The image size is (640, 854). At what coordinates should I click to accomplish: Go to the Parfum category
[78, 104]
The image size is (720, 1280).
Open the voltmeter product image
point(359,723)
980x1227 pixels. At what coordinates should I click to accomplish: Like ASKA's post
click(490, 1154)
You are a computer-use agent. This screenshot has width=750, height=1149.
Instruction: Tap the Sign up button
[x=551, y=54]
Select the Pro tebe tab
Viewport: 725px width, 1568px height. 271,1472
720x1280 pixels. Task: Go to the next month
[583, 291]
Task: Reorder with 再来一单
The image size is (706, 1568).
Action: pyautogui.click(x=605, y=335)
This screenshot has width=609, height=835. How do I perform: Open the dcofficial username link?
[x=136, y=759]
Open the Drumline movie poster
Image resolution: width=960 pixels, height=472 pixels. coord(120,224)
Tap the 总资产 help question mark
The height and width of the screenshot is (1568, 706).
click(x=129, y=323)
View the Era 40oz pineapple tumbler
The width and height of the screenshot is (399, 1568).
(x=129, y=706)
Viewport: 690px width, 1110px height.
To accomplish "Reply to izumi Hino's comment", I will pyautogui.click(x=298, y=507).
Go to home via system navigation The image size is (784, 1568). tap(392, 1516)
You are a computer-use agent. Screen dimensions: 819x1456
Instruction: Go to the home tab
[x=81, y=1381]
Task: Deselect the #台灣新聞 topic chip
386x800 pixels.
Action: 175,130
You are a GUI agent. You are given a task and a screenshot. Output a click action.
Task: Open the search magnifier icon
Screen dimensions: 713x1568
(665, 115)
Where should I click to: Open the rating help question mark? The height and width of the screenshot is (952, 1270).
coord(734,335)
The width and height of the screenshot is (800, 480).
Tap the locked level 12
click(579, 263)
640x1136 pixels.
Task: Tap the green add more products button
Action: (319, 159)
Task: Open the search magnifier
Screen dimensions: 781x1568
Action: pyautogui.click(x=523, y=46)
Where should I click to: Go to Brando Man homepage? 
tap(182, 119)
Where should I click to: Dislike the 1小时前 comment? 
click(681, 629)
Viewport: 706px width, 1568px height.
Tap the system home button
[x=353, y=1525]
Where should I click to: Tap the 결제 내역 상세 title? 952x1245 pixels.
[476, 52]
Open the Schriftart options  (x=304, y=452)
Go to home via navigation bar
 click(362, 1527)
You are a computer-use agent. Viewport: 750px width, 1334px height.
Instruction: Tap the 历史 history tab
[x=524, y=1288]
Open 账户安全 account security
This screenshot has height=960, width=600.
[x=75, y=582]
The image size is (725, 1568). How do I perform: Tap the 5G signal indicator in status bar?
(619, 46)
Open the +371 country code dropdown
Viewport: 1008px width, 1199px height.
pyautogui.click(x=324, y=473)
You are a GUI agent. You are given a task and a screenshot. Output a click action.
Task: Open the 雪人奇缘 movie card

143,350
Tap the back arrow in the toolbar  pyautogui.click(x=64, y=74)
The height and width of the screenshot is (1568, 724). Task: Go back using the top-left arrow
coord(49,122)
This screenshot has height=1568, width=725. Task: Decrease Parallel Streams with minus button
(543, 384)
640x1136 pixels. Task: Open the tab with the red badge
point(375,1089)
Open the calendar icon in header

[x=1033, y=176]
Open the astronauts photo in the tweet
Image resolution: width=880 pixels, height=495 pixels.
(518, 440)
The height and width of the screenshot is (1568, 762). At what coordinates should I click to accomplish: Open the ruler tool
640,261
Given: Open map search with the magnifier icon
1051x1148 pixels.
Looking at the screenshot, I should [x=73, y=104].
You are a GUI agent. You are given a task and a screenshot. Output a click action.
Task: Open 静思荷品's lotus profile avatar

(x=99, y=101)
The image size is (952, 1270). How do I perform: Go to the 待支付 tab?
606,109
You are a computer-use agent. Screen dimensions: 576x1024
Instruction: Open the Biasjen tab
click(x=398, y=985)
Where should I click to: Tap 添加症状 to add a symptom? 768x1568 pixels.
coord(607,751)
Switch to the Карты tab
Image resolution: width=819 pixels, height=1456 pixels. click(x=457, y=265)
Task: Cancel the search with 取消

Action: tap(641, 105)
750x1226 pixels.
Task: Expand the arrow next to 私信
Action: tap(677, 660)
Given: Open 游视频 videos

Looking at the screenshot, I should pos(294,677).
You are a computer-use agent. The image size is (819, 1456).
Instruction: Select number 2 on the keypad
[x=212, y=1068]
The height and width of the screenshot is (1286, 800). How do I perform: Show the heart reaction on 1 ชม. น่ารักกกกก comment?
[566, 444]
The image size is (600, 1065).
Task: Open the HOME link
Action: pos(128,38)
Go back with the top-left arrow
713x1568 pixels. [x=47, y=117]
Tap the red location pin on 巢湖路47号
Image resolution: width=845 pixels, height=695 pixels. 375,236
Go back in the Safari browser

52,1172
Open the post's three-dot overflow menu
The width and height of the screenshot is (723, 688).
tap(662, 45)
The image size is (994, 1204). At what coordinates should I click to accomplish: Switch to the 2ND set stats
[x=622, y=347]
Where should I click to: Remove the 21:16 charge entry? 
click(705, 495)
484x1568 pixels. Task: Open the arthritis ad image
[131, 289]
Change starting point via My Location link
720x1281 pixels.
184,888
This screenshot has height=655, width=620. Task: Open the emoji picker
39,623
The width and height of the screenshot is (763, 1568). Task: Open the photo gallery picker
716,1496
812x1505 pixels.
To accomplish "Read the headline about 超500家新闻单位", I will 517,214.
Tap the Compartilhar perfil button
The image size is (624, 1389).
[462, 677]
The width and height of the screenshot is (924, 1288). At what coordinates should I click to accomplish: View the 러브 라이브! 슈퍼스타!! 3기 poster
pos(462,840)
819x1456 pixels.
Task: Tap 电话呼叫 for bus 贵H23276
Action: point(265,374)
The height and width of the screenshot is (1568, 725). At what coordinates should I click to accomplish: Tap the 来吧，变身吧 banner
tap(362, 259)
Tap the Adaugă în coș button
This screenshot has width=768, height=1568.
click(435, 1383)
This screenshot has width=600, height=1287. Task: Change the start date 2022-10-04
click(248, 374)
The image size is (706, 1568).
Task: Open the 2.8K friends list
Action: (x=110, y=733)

◆ **TASK INSTRUCTIONS**
Convert every row above into a JSON list of strings, one string per line. Omit any blank lines.

◆ **ANSWER**
[
  "The image size is (640, 854). At what coordinates should I click to accomplish: Go to the Parfum category",
  "[78, 104]",
  "The image size is (720, 1280).",
  "Open the voltmeter product image",
  "point(359,723)",
  "980x1227 pixels. At what coordinates should I click to accomplish: Like ASKA's post",
  "click(490, 1154)",
  "You are a computer-use agent. This screenshot has width=750, height=1149.",
  "Instruction: Tap the Sign up button",
  "[x=551, y=54]",
  "Select the Pro tebe tab",
  "Viewport: 725px width, 1568px height. 271,1472",
  "720x1280 pixels. Task: Go to the next month",
  "[583, 291]",
  "Task: Reorder with 再来一单",
  "The image size is (706, 1568).",
  "Action: pyautogui.click(x=605, y=335)",
  "This screenshot has width=609, height=835. How do I perform: Open the dcofficial username link?",
  "[x=136, y=759]",
  "Open the Drumline movie poster",
  "Image resolution: width=960 pixels, height=472 pixels. coord(120,224)",
  "Tap the 总资产 help question mark",
  "The height and width of the screenshot is (1568, 706).",
  "click(x=129, y=323)",
  "View the Era 40oz pineapple tumbler",
  "The width and height of the screenshot is (399, 1568).",
  "(x=129, y=706)",
  "Viewport: 690px width, 1110px height.",
  "To accomplish \"Reply to izumi Hino's comment\", I will pyautogui.click(x=298, y=507).",
  "Go to home via system navigation The image size is (784, 1568). tap(392, 1516)",
  "You are a computer-use agent. Screen dimensions: 819x1456",
  "Instruction: Go to the home tab",
  "[x=81, y=1381]",
  "Task: Deselect the #台灣新聞 topic chip",
  "386x800 pixels.",
  "Action: 175,130",
  "You are a GUI agent. You are given a task and a screenshot. Output a click action.",
  "Task: Open the search magnifier icon",
  "Screen dimensions: 713x1568",
  "(665, 115)",
  "Where should I click to: Open the rating help question mark? The height and width of the screenshot is (952, 1270).",
  "coord(734,335)",
  "The width and height of the screenshot is (800, 480).",
  "Tap the locked level 12",
  "click(579, 263)",
  "640x1136 pixels.",
  "Task: Tap the green add more products button",
  "Action: (319, 159)",
  "Task: Open the search magnifier",
  "Screen dimensions: 781x1568",
  "Action: pyautogui.click(x=523, y=46)",
  "Where should I click to: Go to Brando Man homepage? ",
  "tap(182, 119)",
  "Where should I click to: Dislike the 1小时前 comment? ",
  "click(681, 629)",
  "Viewport: 706px width, 1568px height.",
  "Tap the system home button",
  "[x=353, y=1525]",
  "Where should I click to: Tap the 결제 내역 상세 title? 952x1245 pixels.",
  "[476, 52]",
  "Open the Schriftart options  (x=304, y=452)",
  "Go to home via navigation bar",
  " click(362, 1527)",
  "You are a computer-use agent. Viewport: 750px width, 1334px height.",
  "Instruction: Tap the 历史 history tab",
  "[x=524, y=1288]",
  "Open 账户安全 account security",
  "This screenshot has height=960, width=600.",
  "[x=75, y=582]",
  "The image size is (725, 1568). How do I perform: Tap the 5G signal indicator in status bar?",
  "(619, 46)",
  "Open the +371 country code dropdown",
  "Viewport: 1008px width, 1199px height.",
  "pyautogui.click(x=324, y=473)",
  "You are a GUI agent. You are given a task and a screenshot. Output a click action.",
  "Task: Open the 雪人奇缘 movie card",
  "143,350",
  "Tap the back arrow in the toolbar  pyautogui.click(x=64, y=74)",
  "The height and width of the screenshot is (1568, 724). Task: Go back using the top-left arrow",
  "coord(49,122)",
  "This screenshot has height=1568, width=725. Task: Decrease Parallel Streams with minus button",
  "(543, 384)",
  "640x1136 pixels. Task: Open the tab with the red badge",
  "point(375,1089)",
  "Open the calendar icon in header",
  "[x=1033, y=176]",
  "Open the astronauts photo in the tweet",
  "Image resolution: width=880 pixels, height=495 pixels.",
  "(518, 440)",
  "The height and width of the screenshot is (1568, 762). At what coordinates should I click to accomplish: Open the ruler tool",
  "640,261",
  "Given: Open map search with the magnifier icon",
  "1051x1148 pixels.",
  "Looking at the screenshot, I should [x=73, y=104].",
  "You are a GUI agent. You are given a task and a screenshot. Output a click action.",
  "Task: Open 静思荷品's lotus profile avatar",
  "(x=99, y=101)",
  "The image size is (952, 1270). How do I perform: Go to the 待支付 tab?",
  "606,109",
  "You are a computer-use agent. Screen dimensions: 576x1024",
  "Instruction: Open the Biasjen tab",
  "click(x=398, y=985)",
  "Where should I click to: Tap 添加症状 to add a symptom? 768x1568 pixels.",
  "coord(607,751)",
  "Switch to the Карты tab",
  "Image resolution: width=819 pixels, height=1456 pixels. click(x=457, y=265)",
  "Task: Cancel the search with 取消",
  "Action: tap(641, 105)",
  "750x1226 pixels.",
  "Task: Expand the arrow next to 私信",
  "Action: tap(677, 660)",
  "Given: Open 游视频 videos",
  "Looking at the screenshot, I should pos(294,677).",
  "You are a computer-use agent. The image size is (819, 1456).",
  "Instruction: Select number 2 on the keypad",
  "[x=212, y=1068]",
  "The height and width of the screenshot is (1286, 800). How do I perform: Show the heart reaction on 1 ชม. น่ารักกกกก comment?",
  "[566, 444]",
  "The image size is (600, 1065).",
  "Task: Open the HOME link",
  "Action: pos(128,38)",
  "Go back with the top-left arrow",
  "713x1568 pixels. [x=47, y=117]",
  "Tap the red location pin on 巢湖路47号",
  "Image resolution: width=845 pixels, height=695 pixels. 375,236",
  "Go back in the Safari browser",
  "52,1172",
  "Open the post's three-dot overflow menu",
  "The width and height of the screenshot is (723, 688).",
  "tap(662, 45)",
  "The image size is (994, 1204). At what coordinates should I click to accomplish: Switch to the 2ND set stats",
  "[x=622, y=347]",
  "Where should I click to: Remove the 21:16 charge entry? ",
  "click(705, 495)",
  "484x1568 pixels. Task: Open the arthritis ad image",
  "[131, 289]",
  "Change starting point via My Location link",
  "720x1281 pixels.",
  "184,888",
  "This screenshot has height=655, width=620. Task: Open the emoji picker",
  "39,623",
  "The width and height of the screenshot is (763, 1568). Task: Open the photo gallery picker",
  "716,1496",
  "812x1505 pixels.",
  "To accomplish \"Read the headline about 超500家新闻单位\", I will 517,214.",
  "Tap the Compartilhar perfil button",
  "The image size is (624, 1389).",
  "[462, 677]",
  "The width and height of the screenshot is (924, 1288). At what coordinates should I click to accomplish: View the 러브 라이브! 슈퍼스타!! 3기 poster",
  "pos(462,840)",
  "819x1456 pixels.",
  "Task: Tap 电话呼叫 for bus 贵H23276",
  "Action: point(265,374)",
  "The height and width of the screenshot is (1568, 725). At what coordinates should I click to accomplish: Tap the 来吧，变身吧 banner",
  "tap(362, 259)",
  "Tap the Adaugă în coș button",
  "This screenshot has width=768, height=1568.",
  "click(435, 1383)",
  "This screenshot has width=600, height=1287. Task: Change the start date 2022-10-04",
  "click(248, 374)",
  "The image size is (706, 1568).",
  "Task: Open the 2.8K friends list",
  "Action: (x=110, y=733)"
]